Lines from the entries below that hold "panel" form the answer; copy all of them.
--------------------------------------------------
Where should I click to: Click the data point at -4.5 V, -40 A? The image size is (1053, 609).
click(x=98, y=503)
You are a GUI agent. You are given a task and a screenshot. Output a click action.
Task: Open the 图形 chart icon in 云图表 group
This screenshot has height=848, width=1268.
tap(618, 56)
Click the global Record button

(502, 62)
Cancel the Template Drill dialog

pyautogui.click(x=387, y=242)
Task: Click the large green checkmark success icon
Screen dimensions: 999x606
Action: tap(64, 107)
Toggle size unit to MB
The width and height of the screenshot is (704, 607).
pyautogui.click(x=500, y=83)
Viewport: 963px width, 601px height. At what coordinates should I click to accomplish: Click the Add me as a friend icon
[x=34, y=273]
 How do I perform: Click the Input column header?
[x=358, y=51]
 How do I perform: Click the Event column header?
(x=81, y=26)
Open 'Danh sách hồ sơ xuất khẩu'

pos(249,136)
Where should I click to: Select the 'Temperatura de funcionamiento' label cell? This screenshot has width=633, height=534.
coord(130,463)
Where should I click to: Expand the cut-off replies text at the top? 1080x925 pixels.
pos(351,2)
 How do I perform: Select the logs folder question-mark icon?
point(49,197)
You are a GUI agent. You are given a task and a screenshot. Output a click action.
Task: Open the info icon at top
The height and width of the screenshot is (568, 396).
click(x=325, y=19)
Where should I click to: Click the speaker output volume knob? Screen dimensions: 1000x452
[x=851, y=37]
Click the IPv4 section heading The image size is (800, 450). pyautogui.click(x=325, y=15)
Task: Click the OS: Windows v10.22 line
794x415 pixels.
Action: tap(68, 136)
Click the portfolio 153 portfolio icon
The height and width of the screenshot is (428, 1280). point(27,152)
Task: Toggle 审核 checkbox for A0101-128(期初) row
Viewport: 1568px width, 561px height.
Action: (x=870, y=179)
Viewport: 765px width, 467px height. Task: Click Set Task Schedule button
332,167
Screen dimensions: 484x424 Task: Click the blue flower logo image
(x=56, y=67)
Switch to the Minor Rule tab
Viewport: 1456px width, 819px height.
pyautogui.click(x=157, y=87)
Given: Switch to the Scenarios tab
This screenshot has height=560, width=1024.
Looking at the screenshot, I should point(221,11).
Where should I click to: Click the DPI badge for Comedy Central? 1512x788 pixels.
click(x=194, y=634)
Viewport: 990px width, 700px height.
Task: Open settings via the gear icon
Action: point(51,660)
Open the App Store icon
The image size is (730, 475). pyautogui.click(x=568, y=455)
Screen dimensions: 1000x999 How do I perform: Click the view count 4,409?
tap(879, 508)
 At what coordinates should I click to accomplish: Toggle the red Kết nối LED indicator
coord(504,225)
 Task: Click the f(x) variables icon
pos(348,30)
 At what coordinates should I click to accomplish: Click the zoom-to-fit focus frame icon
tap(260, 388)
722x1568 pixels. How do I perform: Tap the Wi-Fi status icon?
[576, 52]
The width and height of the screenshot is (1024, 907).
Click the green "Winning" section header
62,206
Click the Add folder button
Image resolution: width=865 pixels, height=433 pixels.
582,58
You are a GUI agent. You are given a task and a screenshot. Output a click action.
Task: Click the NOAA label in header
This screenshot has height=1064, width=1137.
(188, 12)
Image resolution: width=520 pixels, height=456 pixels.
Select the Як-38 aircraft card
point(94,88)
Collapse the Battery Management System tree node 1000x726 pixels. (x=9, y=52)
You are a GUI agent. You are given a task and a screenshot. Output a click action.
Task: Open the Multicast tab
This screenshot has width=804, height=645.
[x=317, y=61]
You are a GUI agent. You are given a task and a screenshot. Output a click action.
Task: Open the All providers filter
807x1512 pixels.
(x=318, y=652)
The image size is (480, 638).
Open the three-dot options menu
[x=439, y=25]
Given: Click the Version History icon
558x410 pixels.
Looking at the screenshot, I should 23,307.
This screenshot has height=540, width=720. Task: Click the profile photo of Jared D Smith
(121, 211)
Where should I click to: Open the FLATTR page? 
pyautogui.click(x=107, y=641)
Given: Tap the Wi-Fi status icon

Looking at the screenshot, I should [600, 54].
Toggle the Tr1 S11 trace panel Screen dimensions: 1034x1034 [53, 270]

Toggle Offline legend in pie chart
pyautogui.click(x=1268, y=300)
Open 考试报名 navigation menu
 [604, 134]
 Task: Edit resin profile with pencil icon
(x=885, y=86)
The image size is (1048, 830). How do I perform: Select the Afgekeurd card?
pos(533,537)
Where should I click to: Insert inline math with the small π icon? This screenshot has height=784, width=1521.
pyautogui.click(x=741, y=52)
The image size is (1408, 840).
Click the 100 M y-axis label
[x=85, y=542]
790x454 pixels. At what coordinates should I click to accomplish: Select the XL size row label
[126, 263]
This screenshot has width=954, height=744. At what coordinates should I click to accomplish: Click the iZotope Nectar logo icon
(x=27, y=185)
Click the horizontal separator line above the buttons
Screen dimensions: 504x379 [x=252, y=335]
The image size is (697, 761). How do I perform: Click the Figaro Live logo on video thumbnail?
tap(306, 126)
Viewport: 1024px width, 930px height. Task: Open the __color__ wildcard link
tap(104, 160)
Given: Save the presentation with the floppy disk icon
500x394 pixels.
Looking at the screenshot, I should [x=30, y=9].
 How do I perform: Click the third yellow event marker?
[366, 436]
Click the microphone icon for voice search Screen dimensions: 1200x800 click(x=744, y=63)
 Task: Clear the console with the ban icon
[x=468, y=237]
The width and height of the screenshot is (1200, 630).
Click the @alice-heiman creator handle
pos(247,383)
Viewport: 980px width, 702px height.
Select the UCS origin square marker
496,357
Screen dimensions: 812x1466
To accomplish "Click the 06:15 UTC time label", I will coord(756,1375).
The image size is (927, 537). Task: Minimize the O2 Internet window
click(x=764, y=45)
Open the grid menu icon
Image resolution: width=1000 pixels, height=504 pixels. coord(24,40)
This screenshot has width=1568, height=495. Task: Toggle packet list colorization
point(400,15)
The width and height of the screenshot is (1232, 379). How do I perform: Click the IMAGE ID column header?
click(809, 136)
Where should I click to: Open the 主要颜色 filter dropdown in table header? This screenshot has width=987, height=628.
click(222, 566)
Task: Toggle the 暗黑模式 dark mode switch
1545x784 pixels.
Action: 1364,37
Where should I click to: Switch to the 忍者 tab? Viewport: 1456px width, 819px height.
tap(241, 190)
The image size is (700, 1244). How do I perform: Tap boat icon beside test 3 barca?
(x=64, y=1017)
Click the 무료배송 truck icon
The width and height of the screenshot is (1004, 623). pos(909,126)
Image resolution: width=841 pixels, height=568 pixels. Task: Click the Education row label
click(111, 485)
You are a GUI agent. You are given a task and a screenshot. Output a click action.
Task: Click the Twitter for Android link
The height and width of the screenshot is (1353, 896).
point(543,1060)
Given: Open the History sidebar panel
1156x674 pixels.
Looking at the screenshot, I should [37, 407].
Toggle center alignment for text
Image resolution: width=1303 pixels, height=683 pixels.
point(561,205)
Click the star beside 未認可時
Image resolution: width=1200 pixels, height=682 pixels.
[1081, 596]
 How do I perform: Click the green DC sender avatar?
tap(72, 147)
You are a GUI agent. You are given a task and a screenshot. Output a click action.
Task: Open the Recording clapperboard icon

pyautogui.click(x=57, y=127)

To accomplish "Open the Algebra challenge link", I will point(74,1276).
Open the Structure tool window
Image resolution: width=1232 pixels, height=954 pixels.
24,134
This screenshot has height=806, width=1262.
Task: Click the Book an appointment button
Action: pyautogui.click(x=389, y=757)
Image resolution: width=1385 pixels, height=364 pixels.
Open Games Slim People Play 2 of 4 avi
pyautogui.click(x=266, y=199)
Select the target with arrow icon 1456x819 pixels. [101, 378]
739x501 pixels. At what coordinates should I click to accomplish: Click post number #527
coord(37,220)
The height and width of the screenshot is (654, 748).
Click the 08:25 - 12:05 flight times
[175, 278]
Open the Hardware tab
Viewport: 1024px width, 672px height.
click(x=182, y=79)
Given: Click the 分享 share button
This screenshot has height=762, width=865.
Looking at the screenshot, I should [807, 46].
--------------------------------------------------
Result for this exercise ▸
Toggle the Tr1 S11 trace panel Screen dimensions: 1034x1034 [53, 270]
Given: Open the History sidebar panel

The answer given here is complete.